Calling Gilbert “a great lover of Zion and a devoted son of the Jewish people,” Wiesenthal Center Dean Marvin Hier said: “He brought history alive, made it real and undeniable, particularly his works on the Holocaust, Winston Churchill and the State of Israel. Although he has left us, his books will be read by the Jewish people for generations to come.”

With four grandparents who hailed from Czarist Russia, Gilbert was born in London in 1936. Evacuated to Canada with many other British children in 1940, he retained vivid childhood memories of the Liverpool to Quebec crossing. After returning to the UK, he attended Highgate School, served in the Intelligence Corps, and then graduated from Magdalen College, Oxford. When a Fellow at Oxford, he made the connection with Sir Winston’s son, Randolph Churchill, that evolved into Gilbert’s authorship of the official Churchill biography. His advice and scholarly input was highly valued by Prime Ministers Harold Wilson and John Chancellor, and in was appointed to Sir John Chilcot’s inquiry into the Iraq War for which he was made a Privy Counselor to give him full access to the evidence.

Such associations and appointments led some to view him as “a court historian,” and criticize him for conservative views, yet much of his writing on Jewish history displayed a fierce identification with history’s underdogs. A committed Zionist and a proudly observant Jew, Gilbert’s writings about the travails of his people emphasized first person accounts and eyewitness testimony. Gilbert’s interest in Jewish history first resulted in his Jewish History Atlas (1969), and his book, The Emergence of Jewish Statehood (1978). While researching his Atlas of the Holocaust (1982), he found a distant cousin in a Polish village who had been hidden from the Nazis in Warsaw as a child—and was now one of 50 Jews where there had been 30,000. He passionately took up the cause of the Soviet refuseniks, writing the biography, Shcharansky: Hero of Our Time (1986) and appearing before the UN Commission on Human Rights, where he clashed with Kremlin over its refusal to let the Jews leave for Israel.

Generally an optimist, Gilbert told the BBC that: “I don't think Holocaust Denial is really a problem because of the incredible state of Survivor memoirs. The number of deniers and the amount of denial literature is miniscule compared with the serious literature, not only the memoirs but the history books, the specialist books, and books which cater for every age group on the Holocaust. There is a tremendous range of stuff and some of it is written for young people and teenagers—in that sense the Holocaust Deniers have totally lost out.” About this subject, he made an important point, yet may have been overly optimistic.

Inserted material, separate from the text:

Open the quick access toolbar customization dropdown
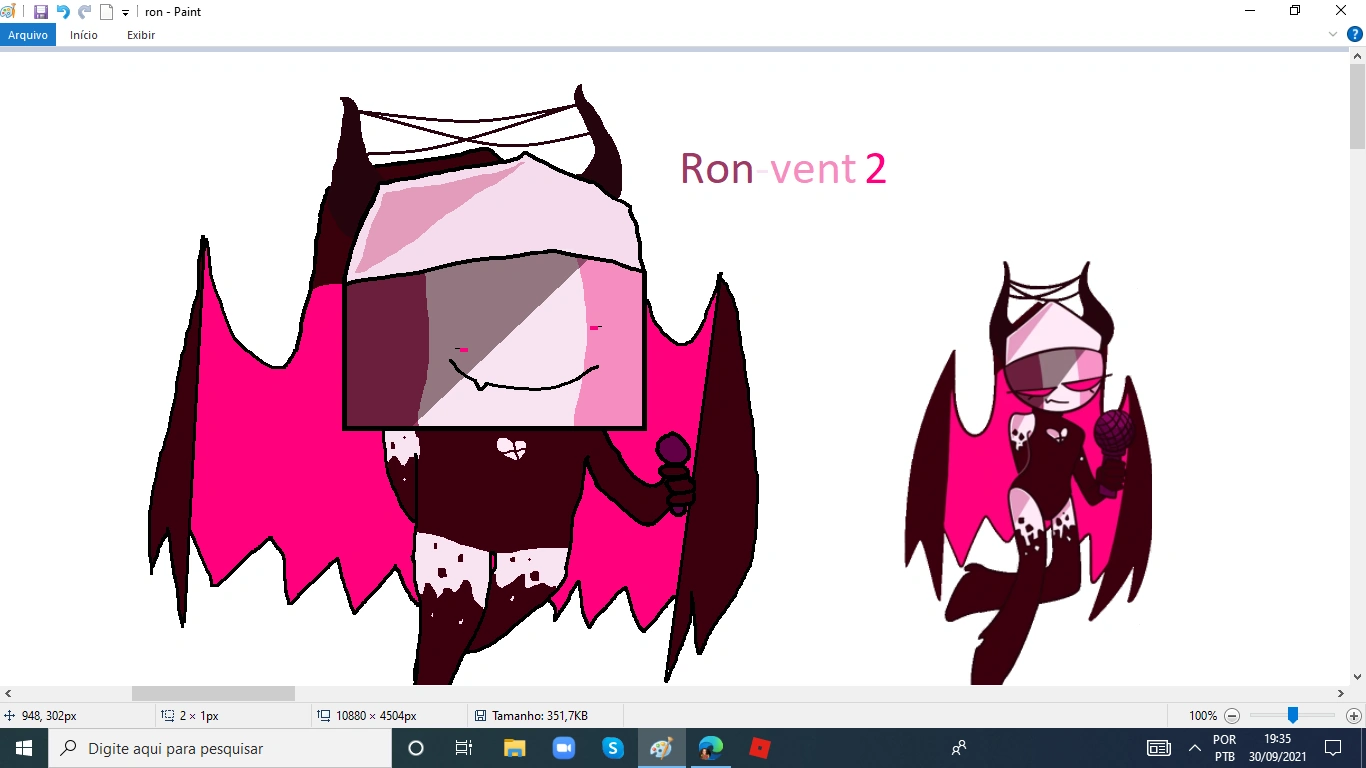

Gilbert also believed that—had Churchill not been voted out of office in 1945—the course of Mideast history and Arab-Jewish relations might have been very different. He wrote: “Churchill planned a peace conference after the war, at which he and Roosevelt could persuade the king of Saudi Arabia to agree to the creation of a Jewish sovereign state in Palestine. Roosevelt died and Churchill was thrown out of office before the conference could take place. Instead of a Jewish state being created with Arab approval, the United Nations proposed two states, one Jewish, one Arab, with Jerusalem under international control. The Jews accepted. The Arabs did not, and launched five armies against the Jewish state, a failure of Arab leadership that has led to six decades of conflict.

Gilbert hoped, during the Iraq War, that “Bush and Blair will show the leadership needed to set the two-state solution back on track.” Here, too, history has not so far borne out Sir Martin’s optimism. It should be remembered, however, that the greatness of an historian is measured by how well he or she evokes and explains the past—not predicts the future.